Animateur [1:07:21] On a appris beaucoup de choses ce soir. Christine Cotton, qui a quand même un CV en béton. C’est le cas de le dire, je fais des jeux de mots mais ce n’est pas exprès.
Wonner [1:07:30] Mais excellent ce jeu de mots. C’est le jeu de mots de la fin, vous aviez un peu de temps pour le préparer Steve.

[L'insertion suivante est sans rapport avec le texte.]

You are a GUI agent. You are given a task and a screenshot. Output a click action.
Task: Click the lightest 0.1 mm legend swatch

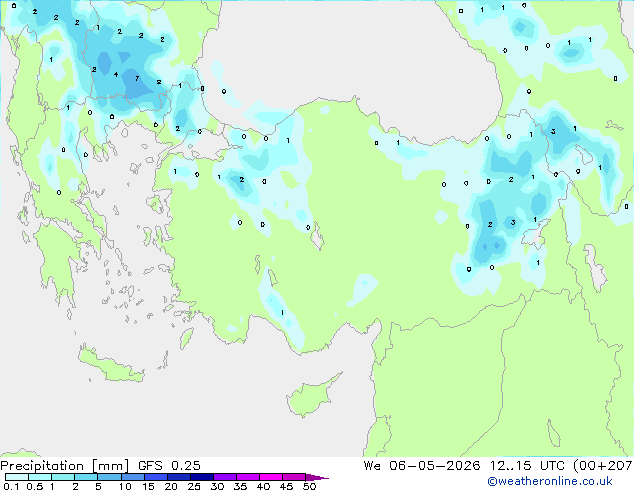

Animateur [1:07:35] Non, c’est de l’improvisation totale. J’ai vu très rapidement son CV, c’est quand même quelqu’un qui a fait 500 essais cliniques. J’ai vu la méthodologie, il y a 110 pages, c’est extrêmement bien détaillé. Alors, je ne suis pas scientifique évidemment, mais les conclusions, on les a entendues, c’est un vrai scandale. Je voudrais remercier la technique ce soir. On a eu quelques petits soucis nouveaux sur Facebook. Alors, Marc Montagne de Sucre, j’aime bien l’appeler comme ça, moi c’est comme Zuckerberg, j’aime pas trop. Il veut partir de l’Europe, je crois. Il a décidé de quitter l’Europe. Peut-être qu’il nous a fait un petit tour ce soir.
Wonner [1:08:06] C’est vrai qu’on a l’habitude de parler de dossiers, de sujets fâcheux. en tout cas pas fâcheux pour les citoyens qui nous suivent, qui aiment bien retrouver les lives du jeudi soir, mais en tout cas fâcheux pour Montagne de Sucre.
Animateur [1:08:23] Montagne de Sucre, je suis de nouveau moins censuré, j’ai de nouveau pris 30 jours, j’ai l’habitude maintenant.
Wonner [1:08:29] En tout cas, j’espère qu’on a pu suivre quand même ce live.
Animateur [1:08:32] Oui, il a été suivi sur YouTube, Twitch, Twitter, Odyssée. Je remercie Angelo qui a mis les liens sur Facebook justement pour diriger les internautes, les spectateurs sur les autres plateformes. De toute façon, ce sera en replay. Je remercie Dominique, Jean et Philippe du côté de la régie. Merci à vous Martine Wonner.
Wonner [1:08:52] Et merci à vous Steve. Et on se donne rendez-vous dans une semaine.
Animateur [1:08:58] Absolument. dans une semaine. Bonne soirée.